There are several variables which have large effects on the utility of alumina plates.

1. Are your plates acid, basic or neutral alumina? This is always stated as part of the labeling. The chemical state of the alumina has a huge effect on separation and the type of compounds that can be separated and what solvents can be used. In general, most plates are neutral.

2. Exposure to moisture has a much larger effect on alumina than silica plates. If your plates are old or have been stored by just lying around, you may want to try drying them gently in an oven, say at 100 C or so. Chances are your plates were originally Activity 2 or 3 since water would have been used in the manufacture of the coating. If your plates have absorbed significant moisture, you will need to use more polar solvent mixtures for polar compounds and less polar solvents for non-polar compounds.

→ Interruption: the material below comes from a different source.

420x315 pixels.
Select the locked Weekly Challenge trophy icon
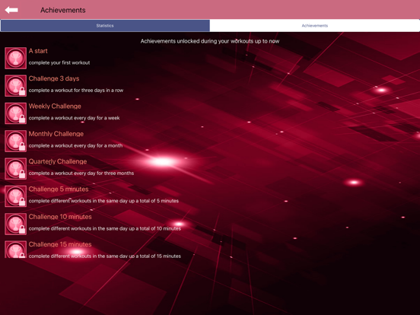tap(15, 113)
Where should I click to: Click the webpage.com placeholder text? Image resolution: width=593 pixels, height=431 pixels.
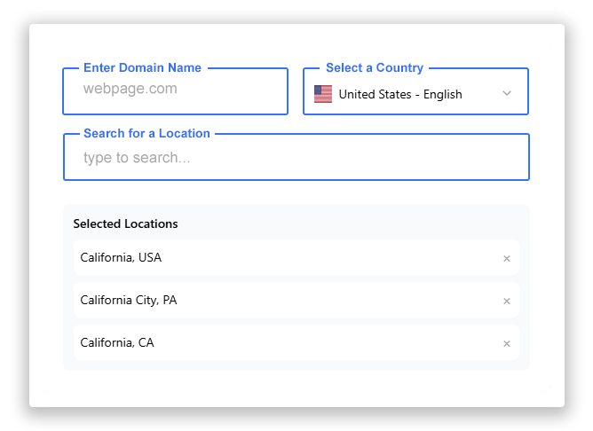(130, 89)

Alumina hydration is denoted by the "Brock" numbers. Activity 1 is anhydrous, Activity 2 has a certain amount of water added to Activity 1 material and so on. I do not recall the exact amounts of water at each activity level. However, Activity 3 is usually the most often used.


3. Are your plates glass or plastic? Though some claim no difference between the two, I have generally observed otherwise. Plastic seems to require less powerful solvent mixtures ( ie less polar). This may be due to the very thin coatings on plastic and the tendency to overload the plate when spotting - just speculating here.

*Toluene and ether mixtures should work.
* There is no reason to expect that solvent systems for silica can be transferred to alumina. They are two very different chemical absorbents.

Hope this helps,

AvB

[Edited on 8-10-2017 by AvBaeyer]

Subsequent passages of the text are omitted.